◆ Required work ◆
Leave the images out, and otherwise write out each entry exactly.

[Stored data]
---------------

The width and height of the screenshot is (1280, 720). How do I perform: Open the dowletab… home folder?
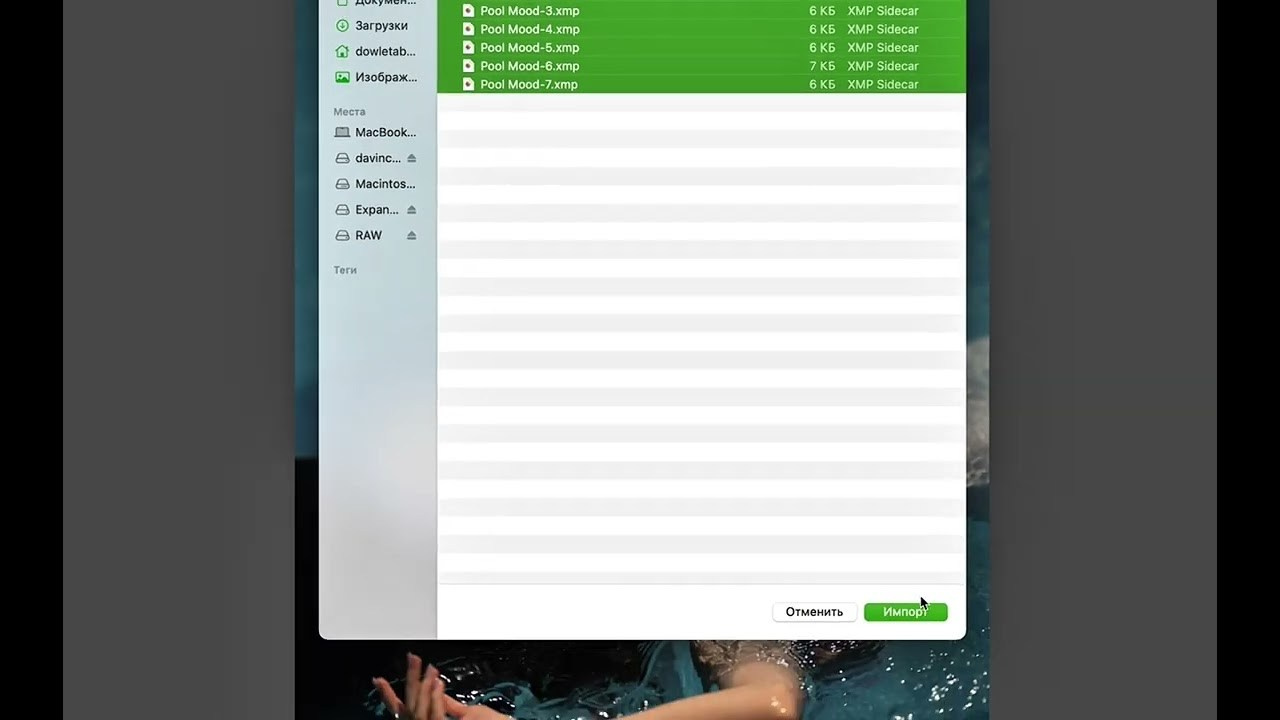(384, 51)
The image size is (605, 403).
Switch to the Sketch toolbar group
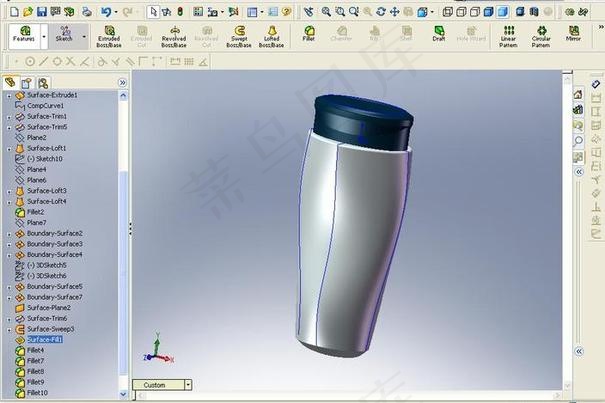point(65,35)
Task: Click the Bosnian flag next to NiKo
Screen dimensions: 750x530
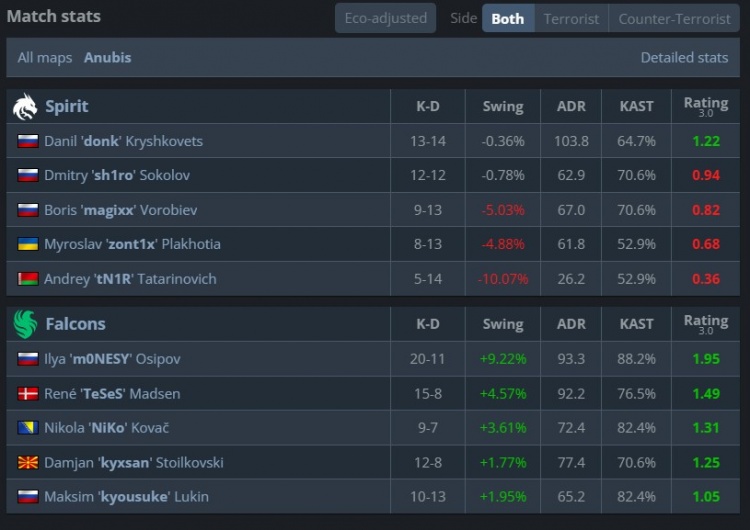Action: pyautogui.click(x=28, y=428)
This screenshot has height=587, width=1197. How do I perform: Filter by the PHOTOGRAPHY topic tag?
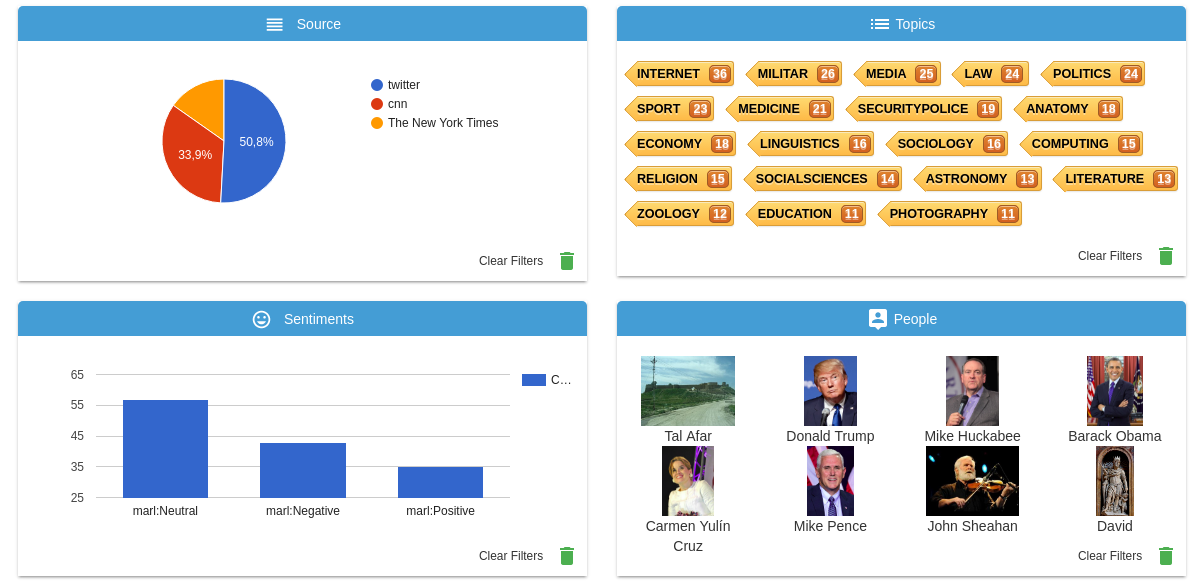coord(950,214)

---------------

◆ Result of the exercise ◆
The width and height of the screenshot is (1280, 720). How do I perform: Open the dowletab… home folder?
(384, 51)
The image size is (605, 403).
Switch to the Sketch toolbar group
point(65,35)
Task: Click the Bosnian flag next to NiKo
Screen dimensions: 750x530
Action: pyautogui.click(x=28, y=428)
This screenshot has height=587, width=1197. How do I perform: Filter by the PHOTOGRAPHY topic tag?
coord(950,214)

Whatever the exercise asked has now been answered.